*** Entries

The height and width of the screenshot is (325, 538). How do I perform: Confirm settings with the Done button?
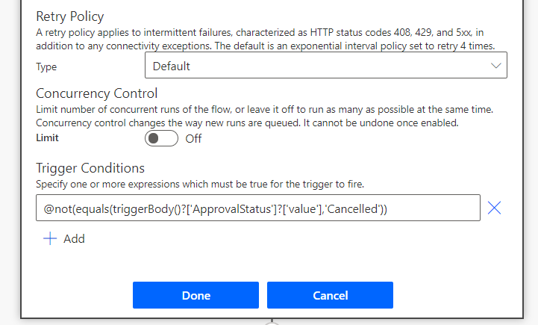196,295
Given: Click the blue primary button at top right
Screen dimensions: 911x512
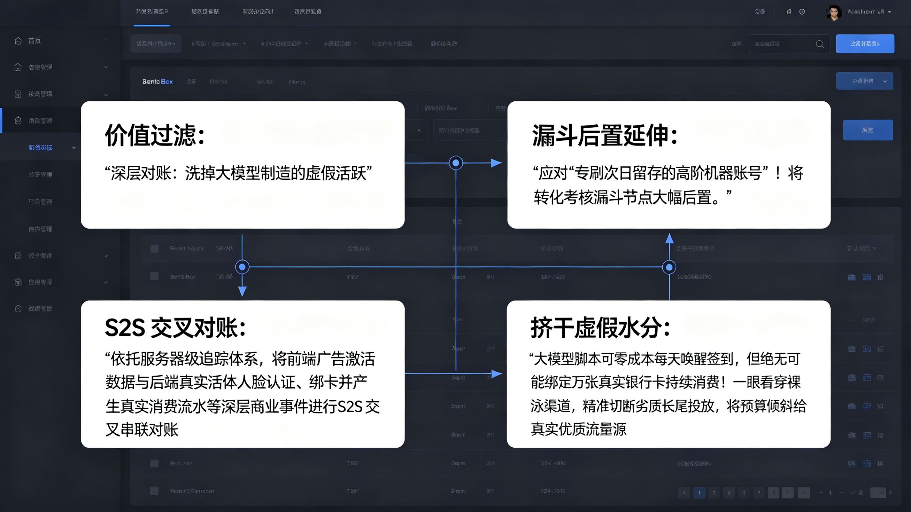Looking at the screenshot, I should (865, 43).
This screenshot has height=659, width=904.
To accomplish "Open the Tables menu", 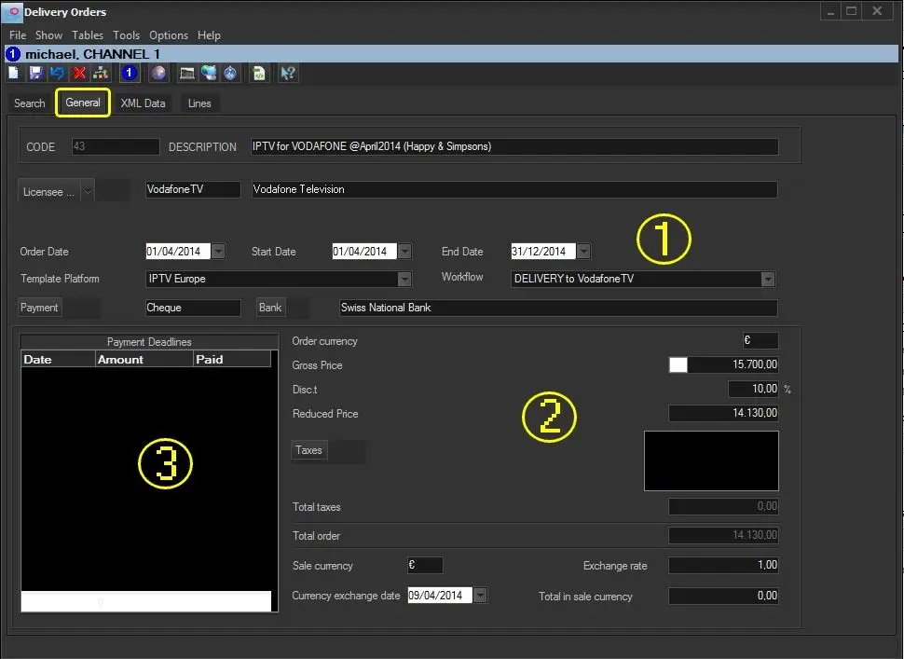I will [88, 35].
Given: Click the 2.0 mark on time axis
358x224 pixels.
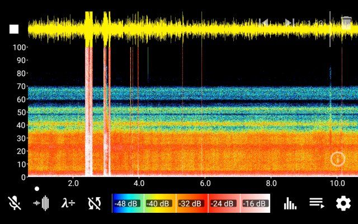Looking at the screenshot, I should point(73,183).
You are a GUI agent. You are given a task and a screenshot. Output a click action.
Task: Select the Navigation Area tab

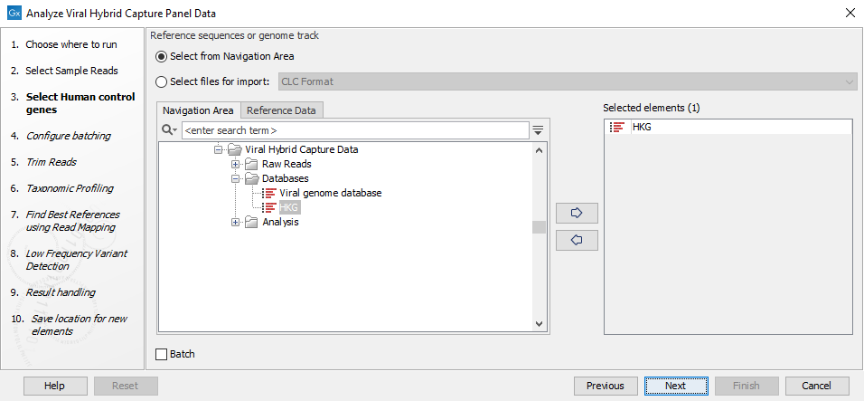[198, 110]
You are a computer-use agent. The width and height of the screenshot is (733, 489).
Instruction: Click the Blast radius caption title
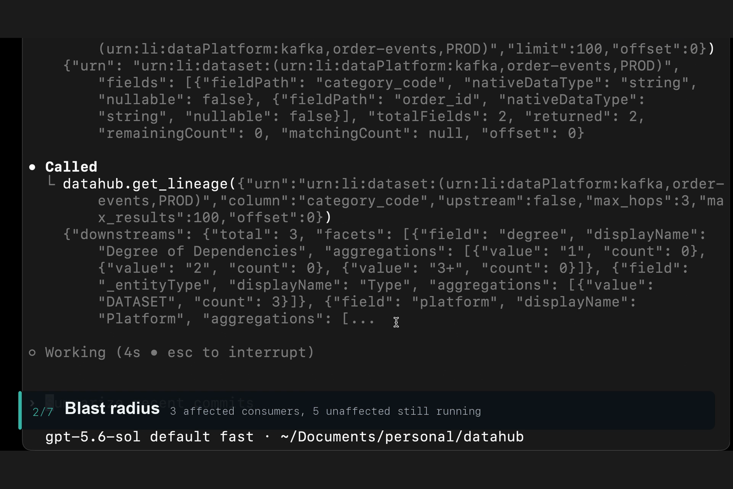[112, 408]
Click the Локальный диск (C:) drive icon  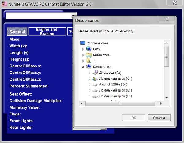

******

● Short exercise
Reproduce the data from the line containing "Given: Click the 2.0 mark on time axis" through the end of the data, renaming "time axis" to "timeline" and leaving all else unchanged. Omit the pictures from the answer.

● Solution for this task
Given: Click the 2.0 mark on timeline
358x224 pixels.
Looking at the screenshot, I should point(73,183).
You are a GUI agent. You are given a task and a screenshot. Output a click action.
Task: Select the Navigation Area tab

[198, 110]
You are a computer-use agent. The width and height of the screenshot is (733, 489).
Instruction: Click the Blast radius caption title
[112, 408]
Click the Локальный диск (C:) drive icon  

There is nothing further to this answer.